Most scholars, philosophers, poets display their skills that can be understood only by a certain section of the society who have proficiency in appreciating the finer points. Sometimes for a common man, the understanding seems like closed chapter, unfortunately.
But Avvaiyaar chose to ignite universal values in the minds of children in their preliminary level of education itself through excellent one liners called Aathichudi
The single line quotations arranged in alphabetical order are 109 in total. Instead of A for “Apple” & B for “Boy”, the Aathichudi aims to inculcate good deeds, thoughts and actions with each letter of the alphabet. What a great foundation for education and cultured mind Avvaiyaar had envisioned for the young minds!

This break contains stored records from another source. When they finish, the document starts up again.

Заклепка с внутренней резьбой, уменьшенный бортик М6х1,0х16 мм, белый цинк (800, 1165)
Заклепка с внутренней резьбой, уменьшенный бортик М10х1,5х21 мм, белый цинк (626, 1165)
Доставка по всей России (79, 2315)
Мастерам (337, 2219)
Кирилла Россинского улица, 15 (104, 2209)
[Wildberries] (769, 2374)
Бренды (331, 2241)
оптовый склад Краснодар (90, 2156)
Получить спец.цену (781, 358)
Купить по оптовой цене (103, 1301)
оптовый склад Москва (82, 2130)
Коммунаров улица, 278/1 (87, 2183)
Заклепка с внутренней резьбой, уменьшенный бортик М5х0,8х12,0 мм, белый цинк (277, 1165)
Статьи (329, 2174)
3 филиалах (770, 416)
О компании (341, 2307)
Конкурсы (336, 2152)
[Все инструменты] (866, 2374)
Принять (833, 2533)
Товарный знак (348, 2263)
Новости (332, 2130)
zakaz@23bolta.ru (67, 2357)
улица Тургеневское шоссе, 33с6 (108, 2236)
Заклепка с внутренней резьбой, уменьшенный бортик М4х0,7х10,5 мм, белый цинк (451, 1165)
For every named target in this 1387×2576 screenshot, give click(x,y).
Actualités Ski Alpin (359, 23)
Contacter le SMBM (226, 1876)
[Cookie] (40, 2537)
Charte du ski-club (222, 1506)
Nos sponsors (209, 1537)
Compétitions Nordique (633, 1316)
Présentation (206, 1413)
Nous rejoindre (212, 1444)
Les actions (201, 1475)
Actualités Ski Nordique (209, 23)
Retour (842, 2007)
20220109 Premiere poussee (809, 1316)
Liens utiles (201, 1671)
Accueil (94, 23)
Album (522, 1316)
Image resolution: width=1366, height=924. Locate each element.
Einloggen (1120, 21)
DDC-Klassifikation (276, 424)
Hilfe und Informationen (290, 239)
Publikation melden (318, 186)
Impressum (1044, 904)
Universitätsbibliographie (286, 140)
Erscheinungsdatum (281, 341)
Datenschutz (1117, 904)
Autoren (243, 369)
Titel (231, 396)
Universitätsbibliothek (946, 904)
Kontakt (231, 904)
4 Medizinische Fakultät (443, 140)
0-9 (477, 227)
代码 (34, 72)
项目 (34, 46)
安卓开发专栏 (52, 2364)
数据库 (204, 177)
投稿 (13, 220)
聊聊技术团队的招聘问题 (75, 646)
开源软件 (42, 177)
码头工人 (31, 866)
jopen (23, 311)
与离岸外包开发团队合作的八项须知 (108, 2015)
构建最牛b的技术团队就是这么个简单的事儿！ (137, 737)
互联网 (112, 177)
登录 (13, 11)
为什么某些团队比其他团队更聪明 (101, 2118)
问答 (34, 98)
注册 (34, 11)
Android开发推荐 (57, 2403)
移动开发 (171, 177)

Famous quotes of Avvaiyyar
Katradhu kaimann alavu, kalladu ulagaalvu
“What you have learned is a mere handful; What you haven’t is the size of the world” is exhibited at NASA!
nandri oruvarukku seithakkaal annandri endru tharungkol enavenda – -nindru thalara valarthengu thaanjanta neerai thalaiyaalae thaan tharuthalal
“A good deed is done without expectation of a pay back, like the coconut tree that receives water from the ground and gives the fruit of sweet water through its head without expecting any rewards”.
It’s rare in the realm of philosophy, literature, spirituality and many other fields of knowledge that a woman gets a high standing and renown as a man. Avvaiyyaar is like the tall coconut tree who has given the fruits of her wisdom and love to humanity for posterity, that engages and elevates right from a child to a king! She is a household name in every part of Tamizh Nadu and continues to remain in the hearts of millions.
It is believed with awe that the legendary Avvaiyaar was transported to Mount Kailasha, Shivaloka , by her choicest Lord Ganesha with his trunk on completion of her purposeful journey of life, where in her yogic vision she merges with the Supreme.